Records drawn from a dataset

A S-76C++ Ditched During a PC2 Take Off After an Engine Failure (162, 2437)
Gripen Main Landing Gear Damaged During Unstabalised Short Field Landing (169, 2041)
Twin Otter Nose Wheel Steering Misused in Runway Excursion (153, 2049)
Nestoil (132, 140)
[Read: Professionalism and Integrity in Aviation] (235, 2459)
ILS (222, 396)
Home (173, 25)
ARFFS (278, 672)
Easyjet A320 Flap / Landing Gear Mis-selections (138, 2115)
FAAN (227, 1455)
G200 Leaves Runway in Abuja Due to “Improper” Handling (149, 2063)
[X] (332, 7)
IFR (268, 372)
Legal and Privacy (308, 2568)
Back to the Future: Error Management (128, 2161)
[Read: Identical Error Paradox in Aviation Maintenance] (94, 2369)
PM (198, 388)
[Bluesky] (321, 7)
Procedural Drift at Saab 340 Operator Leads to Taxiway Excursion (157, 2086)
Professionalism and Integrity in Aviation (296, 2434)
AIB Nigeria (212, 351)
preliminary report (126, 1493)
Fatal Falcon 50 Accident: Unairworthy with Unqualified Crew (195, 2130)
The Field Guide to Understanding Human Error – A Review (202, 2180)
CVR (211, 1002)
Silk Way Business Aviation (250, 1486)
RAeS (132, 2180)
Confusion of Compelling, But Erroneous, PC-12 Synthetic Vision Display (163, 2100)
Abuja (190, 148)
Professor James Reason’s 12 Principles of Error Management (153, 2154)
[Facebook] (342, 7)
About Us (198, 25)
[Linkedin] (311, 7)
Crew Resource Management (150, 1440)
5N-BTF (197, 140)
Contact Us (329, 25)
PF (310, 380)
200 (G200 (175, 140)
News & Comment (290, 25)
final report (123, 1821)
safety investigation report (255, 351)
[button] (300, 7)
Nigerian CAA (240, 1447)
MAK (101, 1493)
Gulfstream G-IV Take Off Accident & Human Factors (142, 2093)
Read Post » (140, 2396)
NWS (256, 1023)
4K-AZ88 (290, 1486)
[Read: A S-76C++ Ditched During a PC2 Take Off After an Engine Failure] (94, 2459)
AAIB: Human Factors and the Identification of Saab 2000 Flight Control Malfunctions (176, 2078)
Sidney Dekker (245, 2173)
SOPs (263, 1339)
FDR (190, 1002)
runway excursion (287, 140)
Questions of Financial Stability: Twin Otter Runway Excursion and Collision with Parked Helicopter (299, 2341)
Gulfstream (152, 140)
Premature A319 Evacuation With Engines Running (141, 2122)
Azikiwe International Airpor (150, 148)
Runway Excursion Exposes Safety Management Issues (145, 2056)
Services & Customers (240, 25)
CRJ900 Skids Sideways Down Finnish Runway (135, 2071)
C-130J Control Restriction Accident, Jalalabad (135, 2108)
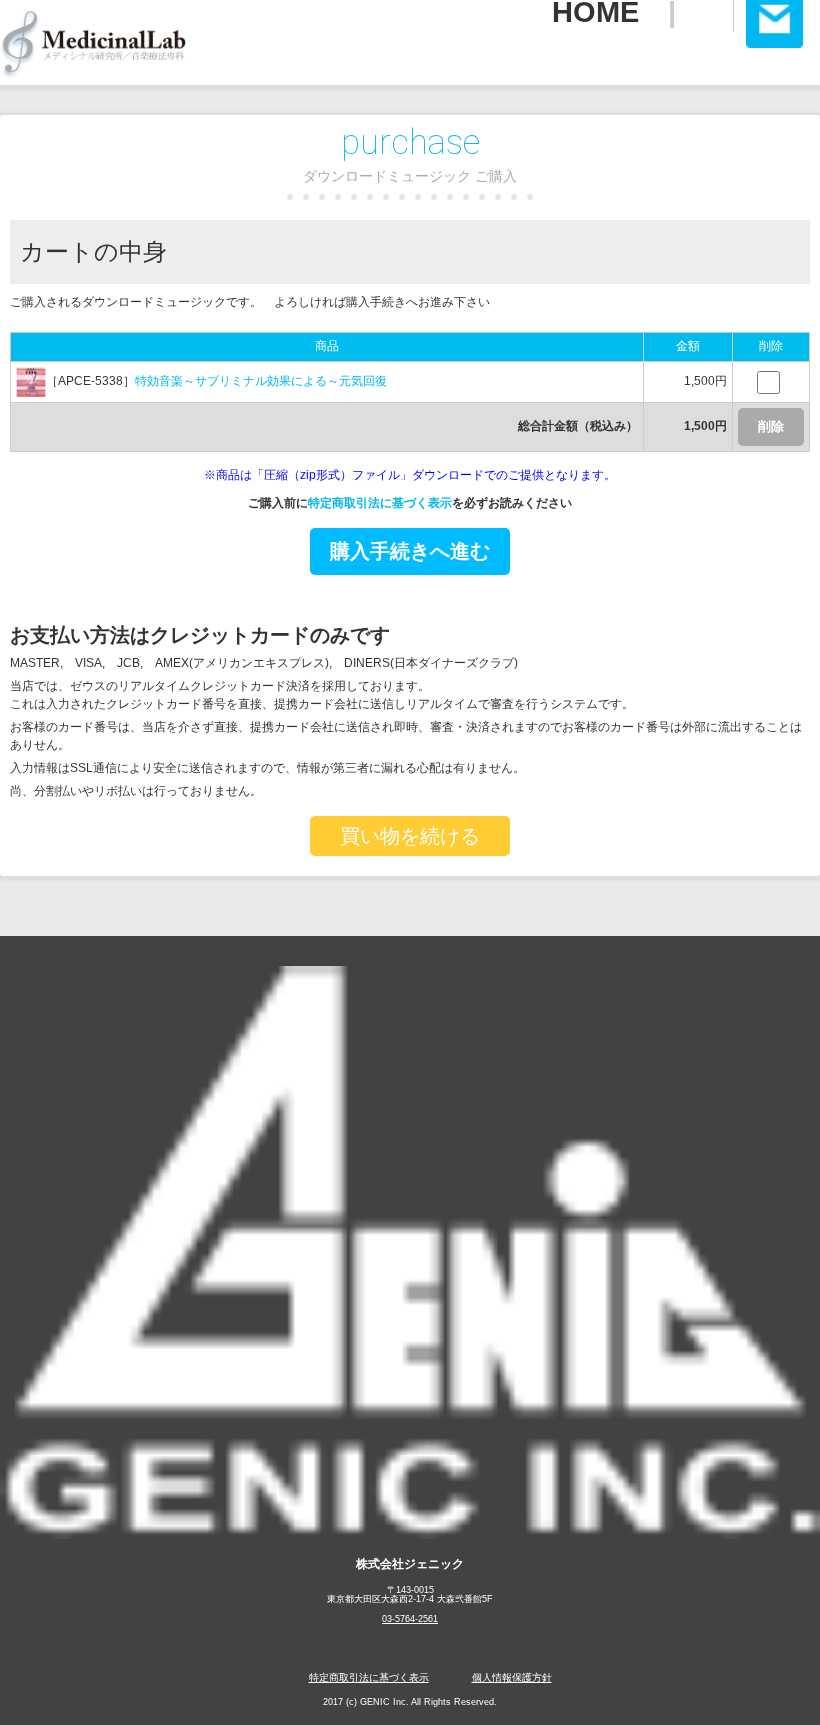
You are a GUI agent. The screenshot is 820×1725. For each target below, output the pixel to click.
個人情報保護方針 (512, 1677)
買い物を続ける (410, 836)
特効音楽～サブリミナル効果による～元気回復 (261, 381)
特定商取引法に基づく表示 (380, 503)
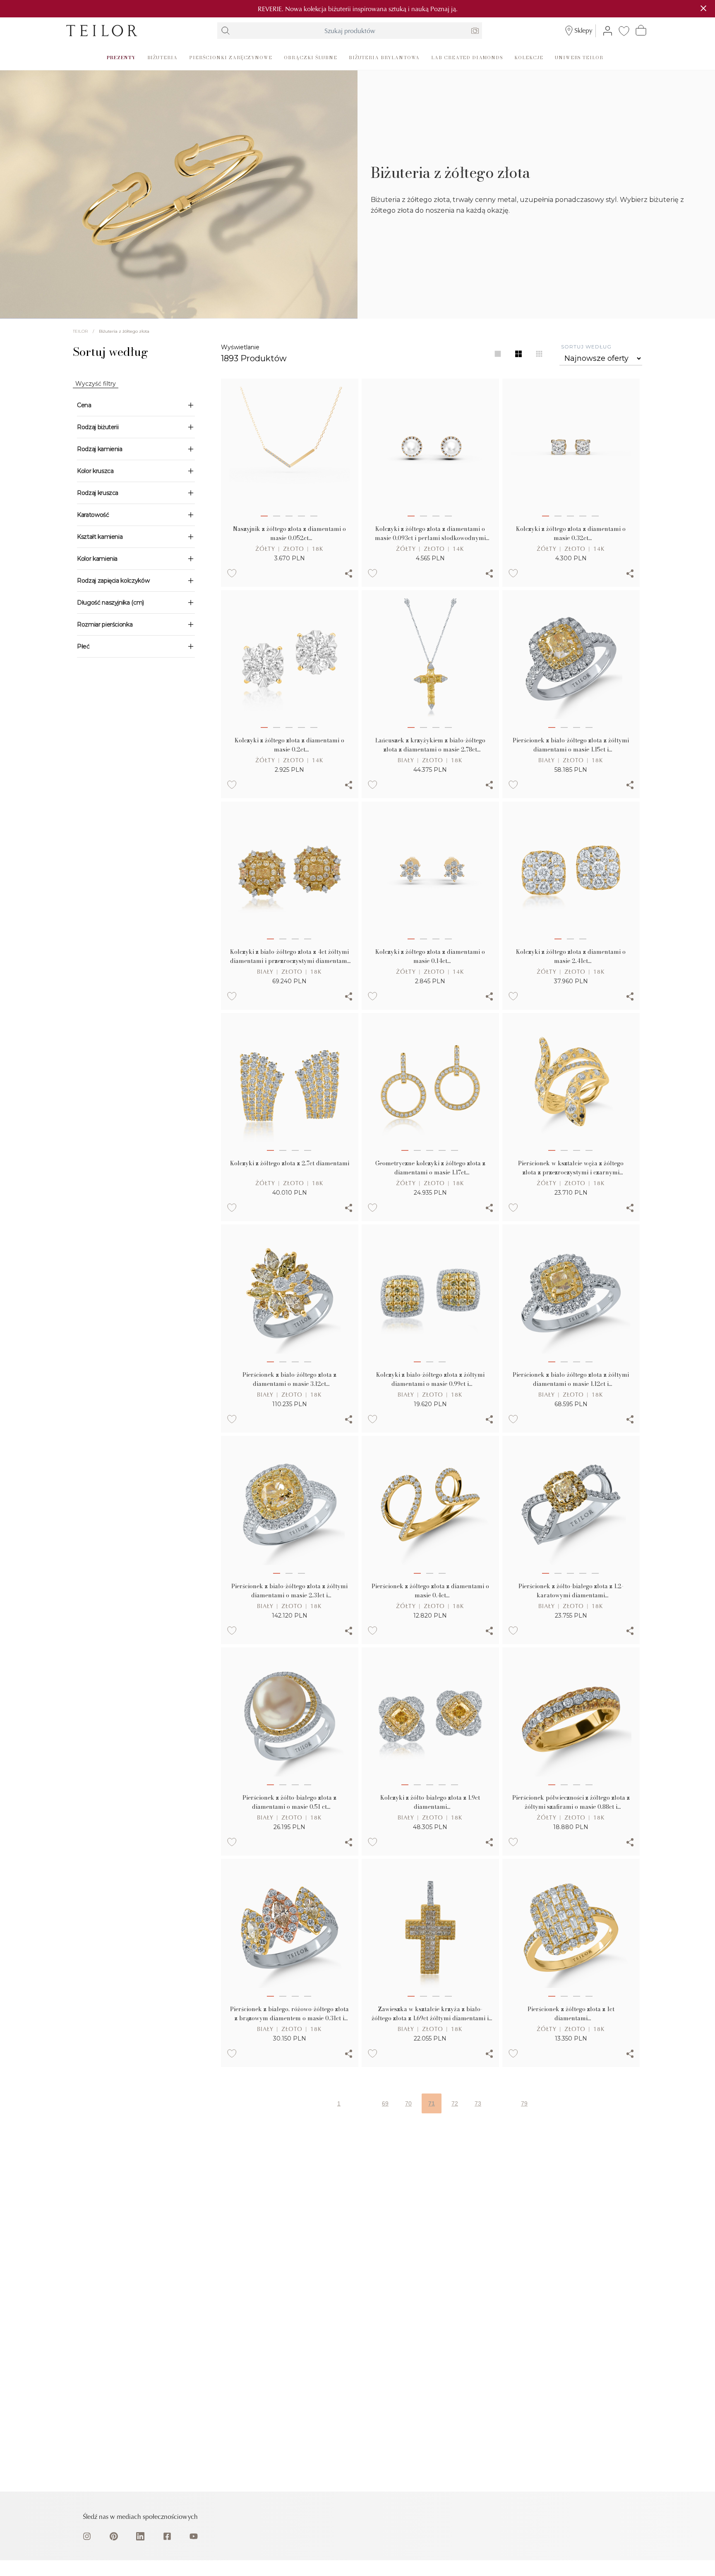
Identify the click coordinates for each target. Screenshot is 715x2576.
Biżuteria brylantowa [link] (384, 57)
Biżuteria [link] (162, 57)
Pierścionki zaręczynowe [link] (230, 57)
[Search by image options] (475, 30)
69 (385, 2103)
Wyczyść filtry (95, 383)
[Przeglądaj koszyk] (641, 30)
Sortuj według (586, 346)
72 (454, 2103)
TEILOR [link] (80, 331)
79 (524, 2103)
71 (431, 2103)
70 (408, 2103)
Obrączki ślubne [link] (310, 57)
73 (478, 2103)
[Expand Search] (225, 30)
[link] (101, 31)
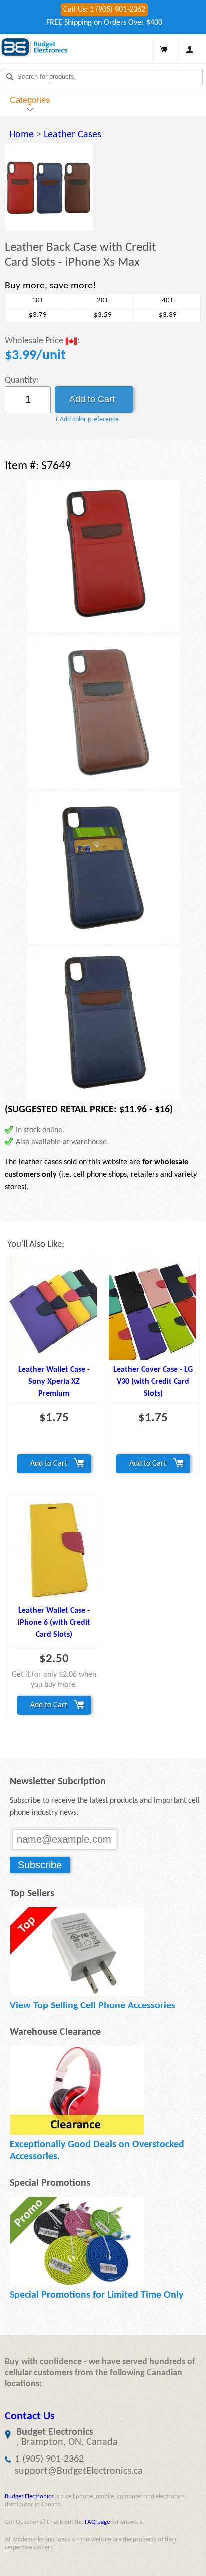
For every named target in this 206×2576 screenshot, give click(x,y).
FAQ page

* [What to do]:
Exact duplication is required for the lines above, from the line that contains "PF (310, 380)" to the line that contains "Runway Excursion Exposes", inclusive; omit all others.

* [Result for this task]:
PF (310, 380)
200 (G200 (175, 140)
News & Comment (290, 25)
final report (123, 1821)
safety investigation report (255, 351)
[button] (300, 7)
Nigerian CAA (240, 1447)
MAK (101, 1493)
Gulfstream G-IV Take Off Accident & Human Factors (142, 2093)
Read Post » (140, 2396)
NWS (256, 1023)
4K-AZ88 (290, 1486)
[Read: A S-76C++ Ditched During a PC2 Take Off After an Engine Failure] (94, 2459)
AAIB: Human Factors and the Identification of Saab 2000 Flight Control Malfunctions (176, 2078)
Sidney Dekker (245, 2173)
SOPs (263, 1339)
FDR (190, 1002)
runway excursion (287, 140)
Questions of Financial Stability: Twin Otter Runway Excursion and Collision with Parked Helicopter (299, 2341)
Gulfstream (152, 140)
Premature A319 Evacuation With Engines Running (141, 2122)
Azikiwe International Airpor (150, 148)
Runway Excursion Exposes Safety Management Issues (145, 2056)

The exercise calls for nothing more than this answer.